━━ DATASET CONTENT
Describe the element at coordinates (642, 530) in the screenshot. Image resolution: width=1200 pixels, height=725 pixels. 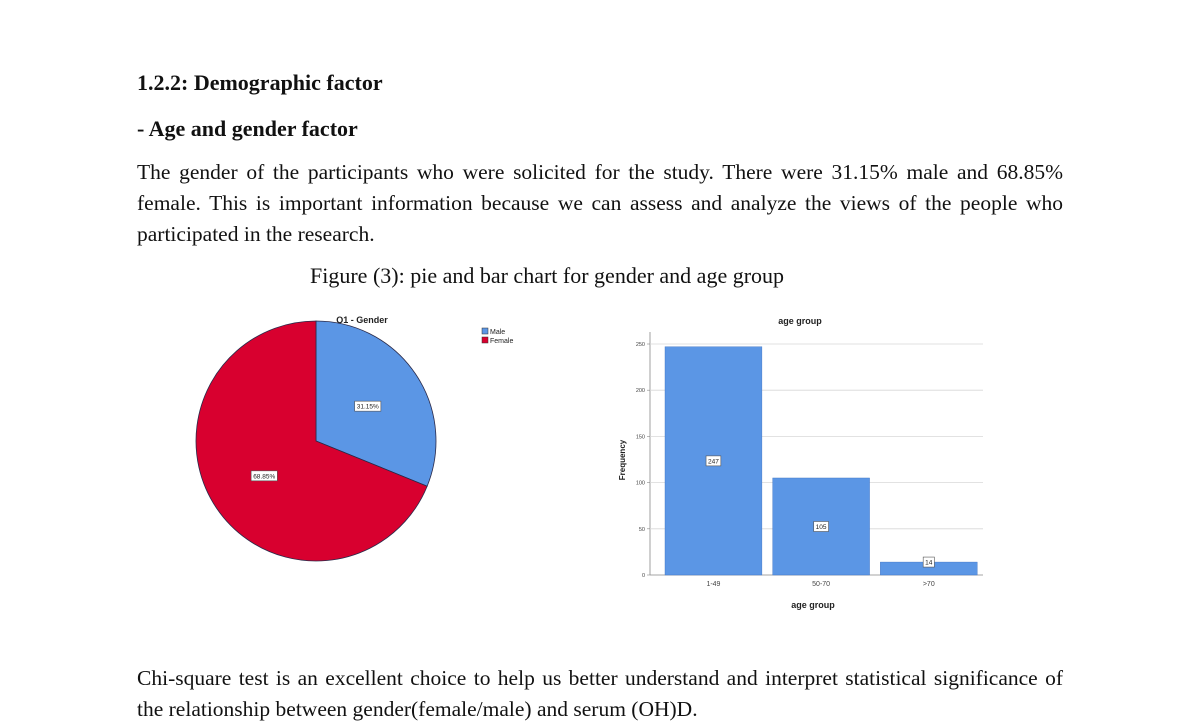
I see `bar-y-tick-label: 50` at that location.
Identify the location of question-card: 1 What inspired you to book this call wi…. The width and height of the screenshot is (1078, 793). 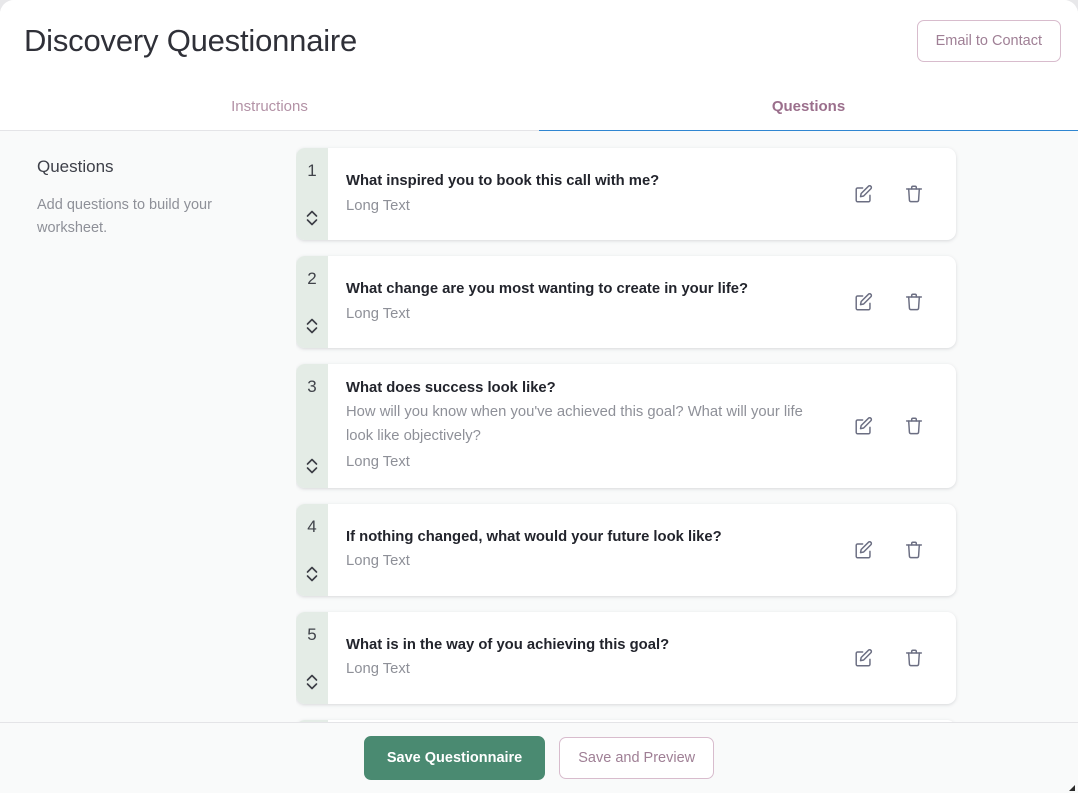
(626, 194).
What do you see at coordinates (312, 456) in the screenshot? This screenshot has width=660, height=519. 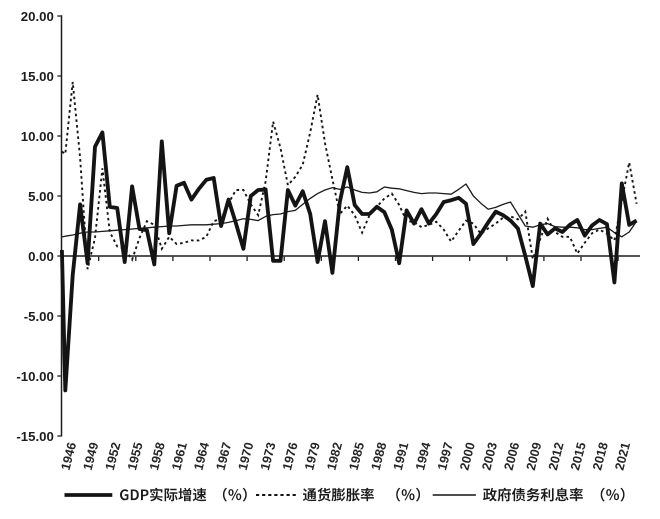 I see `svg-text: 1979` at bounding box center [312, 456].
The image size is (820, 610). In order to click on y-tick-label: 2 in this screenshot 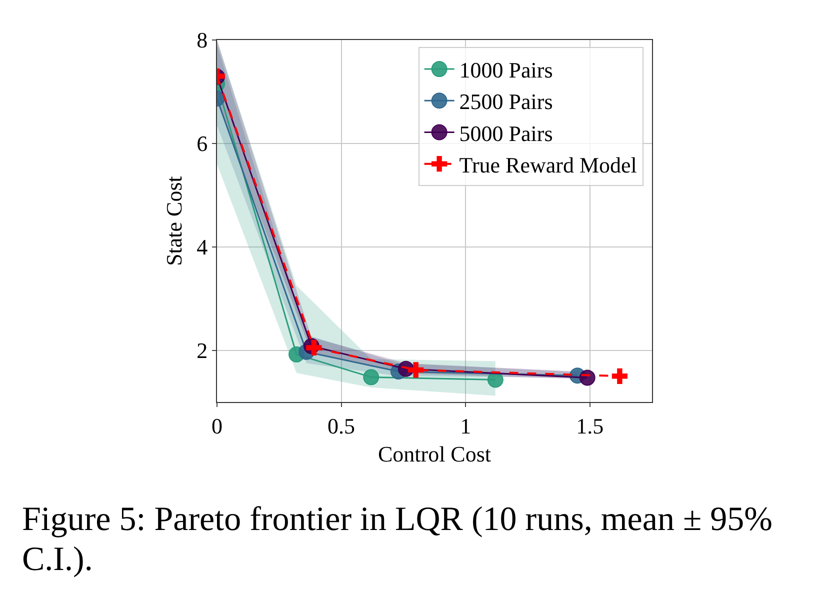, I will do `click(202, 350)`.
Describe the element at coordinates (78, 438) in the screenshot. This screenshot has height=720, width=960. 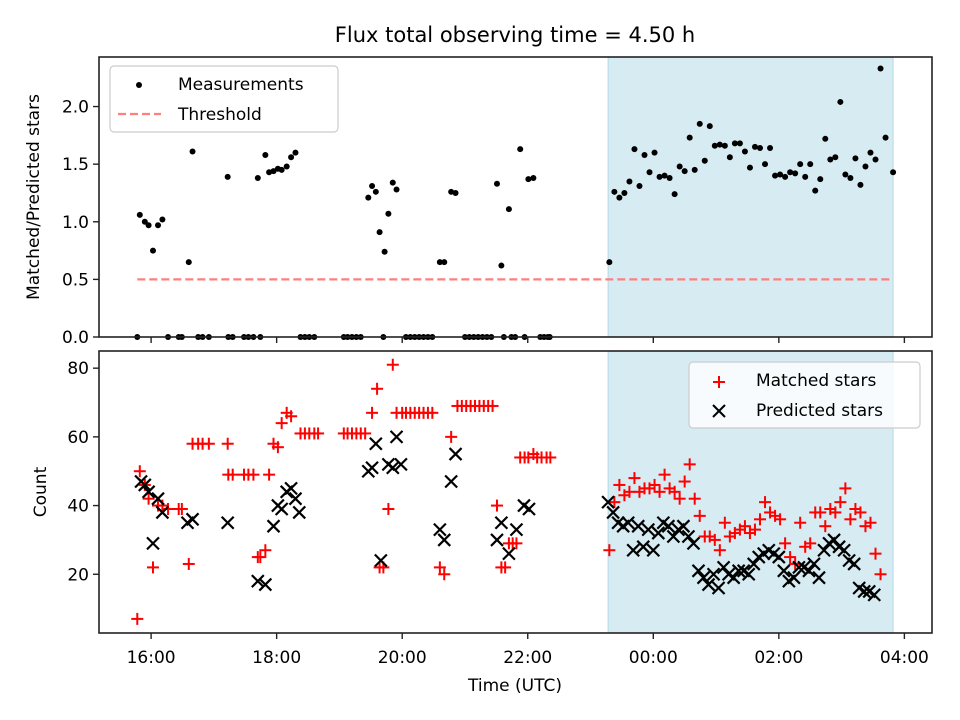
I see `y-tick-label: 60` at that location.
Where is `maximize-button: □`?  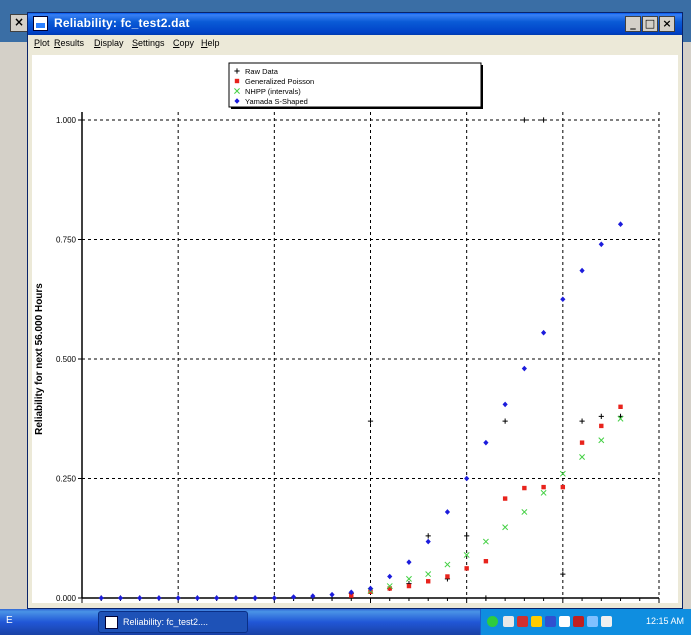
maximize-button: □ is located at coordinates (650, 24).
━━━━
━━ DATASET CONTENT
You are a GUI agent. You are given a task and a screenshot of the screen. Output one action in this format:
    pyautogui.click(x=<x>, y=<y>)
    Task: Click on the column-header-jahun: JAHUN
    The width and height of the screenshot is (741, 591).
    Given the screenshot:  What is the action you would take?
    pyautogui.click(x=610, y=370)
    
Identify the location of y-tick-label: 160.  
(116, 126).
━━━━
__ACTION ITEM__: Rewrite part of the material above, beginning at the line that contains "You are a GUI" and stopping after the line that contains "(116, 126).". Change "Identify the location of" to "Find the position of" and leave everything else as it is.

__RESULT FOR THIS EXERCISE__:
You are a GUI agent. You are given a task and a screenshot of the screen. Output one action in this format:
    pyautogui.click(x=<x>, y=<y>)
    Task: Click on the column-header-jahun: JAHUN
    The width and height of the screenshot is (741, 591).
    Given the screenshot:  What is the action you would take?
    pyautogui.click(x=610, y=370)
    
Find the position of y-tick-label: 160.  
(116, 126).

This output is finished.